Analyse d'une cohorte de dix patients atteints de déficit en 17-bêta-HSD3

Le déficit en 17-bêta-HSD de type 3 est un déficit rare de la stéroïdogénèse testiculaire. Il est responsable de DSD avec un phénotype variable à la naissance allant d’organes génitaux externes féminins à un hypospade postérieur avec micropénis. Ces patients, s’ils n’ont pas été gonadectomisés, se virilisent à la puberté. Dans cette petite série de dix patients, le diagnostic a été tardif avec un âge moyen au diagnostic de DSD de 4,3 ans et de déficit en 17-bêta-HSD3 de 10,9 ans. Les profils stéroïdiens de cinq patients ont été déterminés avant la gonadectomie et le début de l’hormonothérapie : tous les patients présentaient des taux de delta4 et d'estrone élevés, le rapport T/delta 4 était inférieur à 0,60.

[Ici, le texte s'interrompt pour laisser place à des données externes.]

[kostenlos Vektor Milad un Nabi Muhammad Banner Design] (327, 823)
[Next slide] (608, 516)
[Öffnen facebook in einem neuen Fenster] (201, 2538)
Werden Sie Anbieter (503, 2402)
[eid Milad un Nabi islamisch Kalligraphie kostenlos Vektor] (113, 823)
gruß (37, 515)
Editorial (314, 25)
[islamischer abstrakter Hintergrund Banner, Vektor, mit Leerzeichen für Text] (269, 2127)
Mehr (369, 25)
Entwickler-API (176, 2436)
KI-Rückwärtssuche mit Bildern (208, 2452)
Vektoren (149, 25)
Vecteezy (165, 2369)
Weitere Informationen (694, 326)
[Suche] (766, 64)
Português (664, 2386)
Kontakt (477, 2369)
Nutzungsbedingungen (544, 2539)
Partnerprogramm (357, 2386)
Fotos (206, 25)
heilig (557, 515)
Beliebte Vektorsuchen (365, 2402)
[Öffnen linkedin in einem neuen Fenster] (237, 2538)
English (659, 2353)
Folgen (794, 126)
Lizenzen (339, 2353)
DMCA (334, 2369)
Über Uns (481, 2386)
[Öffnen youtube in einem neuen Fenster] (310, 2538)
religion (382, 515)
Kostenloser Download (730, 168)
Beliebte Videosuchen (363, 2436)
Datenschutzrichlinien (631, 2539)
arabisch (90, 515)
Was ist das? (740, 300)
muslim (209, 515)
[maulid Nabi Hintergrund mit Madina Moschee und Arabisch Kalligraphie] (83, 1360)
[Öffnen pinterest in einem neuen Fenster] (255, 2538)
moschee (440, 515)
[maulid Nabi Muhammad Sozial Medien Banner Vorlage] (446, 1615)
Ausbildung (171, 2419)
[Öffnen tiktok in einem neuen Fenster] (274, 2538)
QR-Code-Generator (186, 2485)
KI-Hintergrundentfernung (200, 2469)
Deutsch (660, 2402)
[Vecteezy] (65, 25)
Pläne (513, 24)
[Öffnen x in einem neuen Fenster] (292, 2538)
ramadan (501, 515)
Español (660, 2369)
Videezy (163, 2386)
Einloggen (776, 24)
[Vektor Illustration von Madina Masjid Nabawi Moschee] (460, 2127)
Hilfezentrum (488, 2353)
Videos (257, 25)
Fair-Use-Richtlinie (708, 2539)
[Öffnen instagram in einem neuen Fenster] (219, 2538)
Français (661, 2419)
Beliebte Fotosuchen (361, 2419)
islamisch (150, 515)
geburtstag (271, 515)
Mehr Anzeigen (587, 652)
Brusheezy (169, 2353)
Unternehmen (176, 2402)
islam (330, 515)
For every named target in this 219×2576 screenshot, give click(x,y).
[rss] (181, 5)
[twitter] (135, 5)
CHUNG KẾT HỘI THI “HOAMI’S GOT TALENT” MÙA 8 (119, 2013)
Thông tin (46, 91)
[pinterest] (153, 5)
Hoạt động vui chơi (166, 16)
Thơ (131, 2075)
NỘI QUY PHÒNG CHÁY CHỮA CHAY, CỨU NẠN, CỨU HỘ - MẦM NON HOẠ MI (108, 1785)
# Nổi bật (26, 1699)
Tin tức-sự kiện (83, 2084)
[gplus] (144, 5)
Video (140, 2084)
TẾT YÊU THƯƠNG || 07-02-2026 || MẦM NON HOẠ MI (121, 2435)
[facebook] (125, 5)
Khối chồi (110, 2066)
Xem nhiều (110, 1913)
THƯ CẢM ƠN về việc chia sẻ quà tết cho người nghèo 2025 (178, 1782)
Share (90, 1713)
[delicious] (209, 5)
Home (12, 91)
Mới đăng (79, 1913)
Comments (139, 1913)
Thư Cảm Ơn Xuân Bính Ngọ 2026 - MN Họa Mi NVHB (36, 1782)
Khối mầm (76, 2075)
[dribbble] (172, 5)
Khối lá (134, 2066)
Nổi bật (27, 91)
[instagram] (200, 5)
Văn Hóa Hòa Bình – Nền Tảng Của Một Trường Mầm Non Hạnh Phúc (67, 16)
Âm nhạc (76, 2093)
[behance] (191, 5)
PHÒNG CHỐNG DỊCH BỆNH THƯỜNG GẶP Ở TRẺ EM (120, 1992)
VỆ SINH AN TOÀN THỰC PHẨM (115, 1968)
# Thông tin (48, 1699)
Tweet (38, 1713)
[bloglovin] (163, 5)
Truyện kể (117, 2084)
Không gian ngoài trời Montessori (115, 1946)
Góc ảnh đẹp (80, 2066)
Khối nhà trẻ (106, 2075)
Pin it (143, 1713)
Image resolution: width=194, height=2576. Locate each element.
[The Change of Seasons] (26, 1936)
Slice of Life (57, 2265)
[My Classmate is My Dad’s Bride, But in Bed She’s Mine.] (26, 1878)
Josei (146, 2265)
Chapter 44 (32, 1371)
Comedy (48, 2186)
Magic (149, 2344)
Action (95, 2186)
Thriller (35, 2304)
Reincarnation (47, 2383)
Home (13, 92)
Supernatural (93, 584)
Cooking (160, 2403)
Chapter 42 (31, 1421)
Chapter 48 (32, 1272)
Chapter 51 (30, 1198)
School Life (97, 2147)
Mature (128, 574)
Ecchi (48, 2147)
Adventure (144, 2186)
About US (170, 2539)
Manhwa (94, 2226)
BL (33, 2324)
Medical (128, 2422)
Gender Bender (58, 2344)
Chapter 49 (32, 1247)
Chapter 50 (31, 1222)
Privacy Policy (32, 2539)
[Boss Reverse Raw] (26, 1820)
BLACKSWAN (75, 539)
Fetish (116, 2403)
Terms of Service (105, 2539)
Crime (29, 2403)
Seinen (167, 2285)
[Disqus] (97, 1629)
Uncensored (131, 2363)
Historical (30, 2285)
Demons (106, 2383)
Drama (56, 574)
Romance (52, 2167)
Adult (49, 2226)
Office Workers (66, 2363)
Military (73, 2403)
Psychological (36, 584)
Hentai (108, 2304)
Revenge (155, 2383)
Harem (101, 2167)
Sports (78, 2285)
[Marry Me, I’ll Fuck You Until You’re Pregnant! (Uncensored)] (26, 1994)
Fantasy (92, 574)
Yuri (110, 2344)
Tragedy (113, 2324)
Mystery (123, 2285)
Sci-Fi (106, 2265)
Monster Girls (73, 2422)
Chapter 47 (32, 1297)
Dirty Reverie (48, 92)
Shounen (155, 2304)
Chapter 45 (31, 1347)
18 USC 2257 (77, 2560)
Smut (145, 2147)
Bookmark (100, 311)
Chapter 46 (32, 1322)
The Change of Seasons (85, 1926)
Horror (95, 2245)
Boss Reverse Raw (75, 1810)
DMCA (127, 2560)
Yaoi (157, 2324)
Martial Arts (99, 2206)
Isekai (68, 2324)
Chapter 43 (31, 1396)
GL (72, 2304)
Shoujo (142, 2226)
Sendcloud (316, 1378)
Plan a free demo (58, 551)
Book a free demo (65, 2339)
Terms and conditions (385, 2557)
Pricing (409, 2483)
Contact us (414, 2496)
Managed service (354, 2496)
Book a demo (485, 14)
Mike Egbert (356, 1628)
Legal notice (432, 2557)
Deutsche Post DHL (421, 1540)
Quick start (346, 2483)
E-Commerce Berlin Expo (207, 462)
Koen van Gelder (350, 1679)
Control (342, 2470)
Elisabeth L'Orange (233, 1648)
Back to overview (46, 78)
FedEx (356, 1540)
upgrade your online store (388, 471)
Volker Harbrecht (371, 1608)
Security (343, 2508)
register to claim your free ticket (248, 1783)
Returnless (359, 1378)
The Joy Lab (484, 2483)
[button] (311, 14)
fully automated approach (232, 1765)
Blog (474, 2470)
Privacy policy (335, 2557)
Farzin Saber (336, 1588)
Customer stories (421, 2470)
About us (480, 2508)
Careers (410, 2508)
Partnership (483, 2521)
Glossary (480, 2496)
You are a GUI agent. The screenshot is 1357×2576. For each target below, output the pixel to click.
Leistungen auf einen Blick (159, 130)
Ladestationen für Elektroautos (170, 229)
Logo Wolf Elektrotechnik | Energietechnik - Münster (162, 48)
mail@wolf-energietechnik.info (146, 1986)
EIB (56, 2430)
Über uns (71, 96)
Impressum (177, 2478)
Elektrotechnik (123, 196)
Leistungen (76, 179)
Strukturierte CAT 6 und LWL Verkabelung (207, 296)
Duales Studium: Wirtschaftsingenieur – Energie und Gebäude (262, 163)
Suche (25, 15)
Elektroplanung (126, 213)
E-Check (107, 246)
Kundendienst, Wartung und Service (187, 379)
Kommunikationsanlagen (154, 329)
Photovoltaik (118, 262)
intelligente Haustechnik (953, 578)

Sur les dix patients, cinq entretiens semi-structurés ont été réalisés, trois sont en attente et deux patients ne souhaitent pas être interrogés. Les cinq patients interrogés ont été déclarés à la naissance de sexe féminin : trois s'identifient à l’âge adulte de sexe féminin, mais sont en difficultés avec leur genre et deux de sexe masculin. Un des patients s’identifiant comme un homme dit se débattre avec son sexe depuis le changement de sexe (F to M) débuté au début de l'adolescence. De plus, les entretiens ont montré des signes évoquant une dysphorie de genre avant le diagnostic de DSD.

Ces quelques données mettent en évidence la pertinence d’une éducation sans distinction de sexe (ce que proposent les auteurs : est-ce possible ?) ou la nécessité de sursoir à la chirurgie précoce chez les patients 46,XY porteurs de déficit en 17- bêta HSD3, afin de laisser au patient le temps de se déterminer. Le délai diagnostique doit être aboli et le diagnostic évoqué devant tout DSD à la naissance en mesurant les concentrations de T et delta 4.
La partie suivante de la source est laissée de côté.